-- Requirement --
How many lines in the data that follows contain the word "Best"? Only that number is needed.

-- Source material --
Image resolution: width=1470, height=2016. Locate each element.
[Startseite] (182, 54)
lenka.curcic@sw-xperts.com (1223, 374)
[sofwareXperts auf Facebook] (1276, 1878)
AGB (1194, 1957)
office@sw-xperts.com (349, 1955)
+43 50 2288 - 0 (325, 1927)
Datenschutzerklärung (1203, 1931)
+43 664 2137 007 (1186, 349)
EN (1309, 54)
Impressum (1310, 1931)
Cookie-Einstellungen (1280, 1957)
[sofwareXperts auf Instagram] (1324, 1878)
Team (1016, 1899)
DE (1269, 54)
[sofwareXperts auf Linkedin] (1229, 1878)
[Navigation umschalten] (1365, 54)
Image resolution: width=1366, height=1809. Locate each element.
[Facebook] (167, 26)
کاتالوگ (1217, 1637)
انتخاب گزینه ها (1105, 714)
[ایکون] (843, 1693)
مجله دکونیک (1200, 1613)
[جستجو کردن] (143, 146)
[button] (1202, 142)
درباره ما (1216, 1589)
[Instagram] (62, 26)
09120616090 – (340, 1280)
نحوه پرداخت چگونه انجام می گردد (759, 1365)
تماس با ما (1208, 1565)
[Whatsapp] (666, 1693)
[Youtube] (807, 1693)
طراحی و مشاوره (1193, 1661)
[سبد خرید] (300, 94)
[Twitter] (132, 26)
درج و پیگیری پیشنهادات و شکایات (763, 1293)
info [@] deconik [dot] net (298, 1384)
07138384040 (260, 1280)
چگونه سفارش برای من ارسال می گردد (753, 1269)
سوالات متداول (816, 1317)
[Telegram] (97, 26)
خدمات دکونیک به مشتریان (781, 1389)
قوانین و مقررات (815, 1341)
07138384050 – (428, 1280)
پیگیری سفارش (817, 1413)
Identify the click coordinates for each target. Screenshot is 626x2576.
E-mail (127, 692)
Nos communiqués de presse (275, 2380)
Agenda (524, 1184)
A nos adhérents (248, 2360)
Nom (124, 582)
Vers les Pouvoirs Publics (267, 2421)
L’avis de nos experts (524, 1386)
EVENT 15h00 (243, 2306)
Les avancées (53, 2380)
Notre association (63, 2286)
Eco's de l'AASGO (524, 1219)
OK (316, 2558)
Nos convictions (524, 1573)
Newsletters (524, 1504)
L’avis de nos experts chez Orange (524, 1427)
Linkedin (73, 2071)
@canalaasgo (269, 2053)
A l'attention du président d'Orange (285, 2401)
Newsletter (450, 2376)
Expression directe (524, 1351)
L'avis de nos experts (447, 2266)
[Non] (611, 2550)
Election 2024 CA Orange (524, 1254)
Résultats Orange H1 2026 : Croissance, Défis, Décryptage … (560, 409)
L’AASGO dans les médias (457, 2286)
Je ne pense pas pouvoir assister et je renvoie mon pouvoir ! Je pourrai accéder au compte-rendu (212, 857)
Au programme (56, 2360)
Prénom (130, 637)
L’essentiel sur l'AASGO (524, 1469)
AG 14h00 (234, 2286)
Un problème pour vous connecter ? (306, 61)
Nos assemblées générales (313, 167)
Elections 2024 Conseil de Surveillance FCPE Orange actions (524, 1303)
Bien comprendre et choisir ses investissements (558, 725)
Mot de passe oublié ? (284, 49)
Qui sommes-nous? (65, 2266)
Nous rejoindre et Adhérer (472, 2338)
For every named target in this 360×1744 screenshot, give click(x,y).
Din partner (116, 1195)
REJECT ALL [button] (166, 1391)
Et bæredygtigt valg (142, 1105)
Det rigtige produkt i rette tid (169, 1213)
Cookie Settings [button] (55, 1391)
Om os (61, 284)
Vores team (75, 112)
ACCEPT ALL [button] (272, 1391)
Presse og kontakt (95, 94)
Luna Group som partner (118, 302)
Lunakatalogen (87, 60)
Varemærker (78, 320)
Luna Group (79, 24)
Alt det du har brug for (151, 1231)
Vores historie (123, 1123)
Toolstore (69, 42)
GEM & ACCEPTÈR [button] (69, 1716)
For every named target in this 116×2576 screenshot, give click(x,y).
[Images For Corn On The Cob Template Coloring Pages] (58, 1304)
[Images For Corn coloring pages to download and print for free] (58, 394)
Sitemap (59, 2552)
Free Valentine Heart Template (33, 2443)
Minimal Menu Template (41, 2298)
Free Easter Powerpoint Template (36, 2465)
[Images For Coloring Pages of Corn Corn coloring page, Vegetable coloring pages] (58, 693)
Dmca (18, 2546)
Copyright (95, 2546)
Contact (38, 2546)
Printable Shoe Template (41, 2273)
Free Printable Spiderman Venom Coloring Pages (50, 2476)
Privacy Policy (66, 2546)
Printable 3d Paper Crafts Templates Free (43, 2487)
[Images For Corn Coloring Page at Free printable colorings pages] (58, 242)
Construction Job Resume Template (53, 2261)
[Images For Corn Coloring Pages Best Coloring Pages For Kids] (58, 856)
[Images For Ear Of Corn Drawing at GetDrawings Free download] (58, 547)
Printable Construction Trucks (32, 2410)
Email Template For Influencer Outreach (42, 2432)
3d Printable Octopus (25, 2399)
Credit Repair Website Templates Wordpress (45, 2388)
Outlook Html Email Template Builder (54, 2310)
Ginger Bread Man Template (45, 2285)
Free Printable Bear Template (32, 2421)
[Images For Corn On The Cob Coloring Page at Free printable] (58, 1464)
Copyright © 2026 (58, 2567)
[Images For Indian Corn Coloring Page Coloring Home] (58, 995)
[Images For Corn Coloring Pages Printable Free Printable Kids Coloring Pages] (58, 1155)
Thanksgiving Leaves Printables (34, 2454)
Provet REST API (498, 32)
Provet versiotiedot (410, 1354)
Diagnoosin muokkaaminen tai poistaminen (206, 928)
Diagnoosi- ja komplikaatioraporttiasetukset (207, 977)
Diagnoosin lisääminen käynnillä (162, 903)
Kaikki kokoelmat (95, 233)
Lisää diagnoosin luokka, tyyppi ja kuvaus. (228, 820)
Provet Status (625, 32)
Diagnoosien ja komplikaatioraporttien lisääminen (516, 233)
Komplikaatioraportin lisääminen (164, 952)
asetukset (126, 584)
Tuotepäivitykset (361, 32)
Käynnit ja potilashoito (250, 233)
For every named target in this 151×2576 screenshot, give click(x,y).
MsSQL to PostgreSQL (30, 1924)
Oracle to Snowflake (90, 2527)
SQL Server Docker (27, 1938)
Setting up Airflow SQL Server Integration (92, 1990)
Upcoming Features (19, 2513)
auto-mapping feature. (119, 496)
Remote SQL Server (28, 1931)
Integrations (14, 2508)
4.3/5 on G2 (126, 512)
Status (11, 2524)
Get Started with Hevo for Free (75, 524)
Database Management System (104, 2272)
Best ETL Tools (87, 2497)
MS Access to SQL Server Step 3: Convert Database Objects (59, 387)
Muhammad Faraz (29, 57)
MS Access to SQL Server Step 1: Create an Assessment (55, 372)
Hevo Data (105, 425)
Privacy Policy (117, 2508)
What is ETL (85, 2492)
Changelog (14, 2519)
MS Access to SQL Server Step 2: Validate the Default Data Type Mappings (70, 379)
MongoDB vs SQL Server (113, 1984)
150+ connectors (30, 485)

-- Task solution --
2